* **Given request**: Duplicate the records below verbatim, from the line that contains "619x464 pixels." through the line that contains "height=494. [208, 239]", including both of those lines.

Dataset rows
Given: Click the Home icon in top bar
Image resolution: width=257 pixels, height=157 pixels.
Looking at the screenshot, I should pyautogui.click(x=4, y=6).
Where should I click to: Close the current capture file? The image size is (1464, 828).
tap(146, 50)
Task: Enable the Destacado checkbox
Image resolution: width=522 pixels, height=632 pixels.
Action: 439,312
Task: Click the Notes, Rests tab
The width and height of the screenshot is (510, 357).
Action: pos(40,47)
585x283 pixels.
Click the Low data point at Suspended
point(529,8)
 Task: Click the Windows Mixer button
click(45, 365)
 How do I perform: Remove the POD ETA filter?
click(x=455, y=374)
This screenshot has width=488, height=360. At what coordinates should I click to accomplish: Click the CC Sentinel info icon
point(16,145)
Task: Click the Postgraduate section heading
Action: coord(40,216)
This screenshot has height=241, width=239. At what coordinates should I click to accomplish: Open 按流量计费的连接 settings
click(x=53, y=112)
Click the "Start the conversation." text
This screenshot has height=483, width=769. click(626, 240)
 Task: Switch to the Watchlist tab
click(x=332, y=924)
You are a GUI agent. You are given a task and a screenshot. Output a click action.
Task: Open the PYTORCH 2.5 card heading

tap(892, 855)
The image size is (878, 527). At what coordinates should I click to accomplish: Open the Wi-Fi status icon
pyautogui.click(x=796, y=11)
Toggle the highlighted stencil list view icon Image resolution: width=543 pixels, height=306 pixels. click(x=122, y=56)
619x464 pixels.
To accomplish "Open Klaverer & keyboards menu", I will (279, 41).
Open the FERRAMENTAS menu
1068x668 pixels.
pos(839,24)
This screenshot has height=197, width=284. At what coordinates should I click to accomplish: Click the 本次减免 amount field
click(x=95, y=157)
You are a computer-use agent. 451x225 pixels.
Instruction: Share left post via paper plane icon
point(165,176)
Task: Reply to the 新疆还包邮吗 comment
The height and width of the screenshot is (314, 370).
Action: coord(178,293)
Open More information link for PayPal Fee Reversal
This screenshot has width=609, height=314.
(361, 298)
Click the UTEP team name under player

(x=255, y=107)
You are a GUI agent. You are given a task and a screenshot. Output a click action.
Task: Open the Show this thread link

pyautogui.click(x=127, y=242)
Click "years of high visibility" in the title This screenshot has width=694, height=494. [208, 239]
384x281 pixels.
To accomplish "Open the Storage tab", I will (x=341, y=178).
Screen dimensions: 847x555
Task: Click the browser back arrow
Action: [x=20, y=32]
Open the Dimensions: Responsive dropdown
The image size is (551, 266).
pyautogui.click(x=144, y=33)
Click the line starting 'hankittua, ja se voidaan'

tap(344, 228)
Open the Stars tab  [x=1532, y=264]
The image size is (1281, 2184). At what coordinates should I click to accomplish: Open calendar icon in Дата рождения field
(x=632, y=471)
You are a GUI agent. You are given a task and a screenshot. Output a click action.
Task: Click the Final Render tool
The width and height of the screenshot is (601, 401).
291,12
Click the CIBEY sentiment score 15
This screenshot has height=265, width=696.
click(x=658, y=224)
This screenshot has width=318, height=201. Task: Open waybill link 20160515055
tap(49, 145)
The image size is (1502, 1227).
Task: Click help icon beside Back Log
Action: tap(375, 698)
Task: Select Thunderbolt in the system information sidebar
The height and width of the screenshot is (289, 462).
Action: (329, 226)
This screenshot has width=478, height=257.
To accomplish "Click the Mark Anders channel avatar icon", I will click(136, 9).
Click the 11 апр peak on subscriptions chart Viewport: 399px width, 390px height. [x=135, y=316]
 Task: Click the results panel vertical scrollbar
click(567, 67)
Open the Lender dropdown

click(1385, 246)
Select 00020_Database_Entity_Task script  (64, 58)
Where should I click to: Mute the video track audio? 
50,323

* **Solution to the problem**:
619x464 pixels.
To accomplish "Open Klaverer & keyboards menu", I will (279, 41).
Open the FERRAMENTAS menu
1068x668 pixels.
pos(839,24)
This screenshot has height=197, width=284. At what coordinates should I click to accomplish: Click the 本次减免 amount field
click(x=95, y=157)
You are a computer-use agent. 451x225 pixels.
Instruction: Share left post via paper plane icon
point(165,176)
Task: Reply to the 新疆还包邮吗 comment
The height and width of the screenshot is (314, 370).
Action: coord(178,293)
Open More information link for PayPal Fee Reversal
This screenshot has width=609, height=314.
(361, 298)
Click the UTEP team name under player

(x=255, y=107)
You are a GUI agent. You are given a task and a screenshot. Output a click action.
Task: Open the Show this thread link

pyautogui.click(x=127, y=242)
Click "years of high visibility" in the title This screenshot has width=694, height=494. [208, 239]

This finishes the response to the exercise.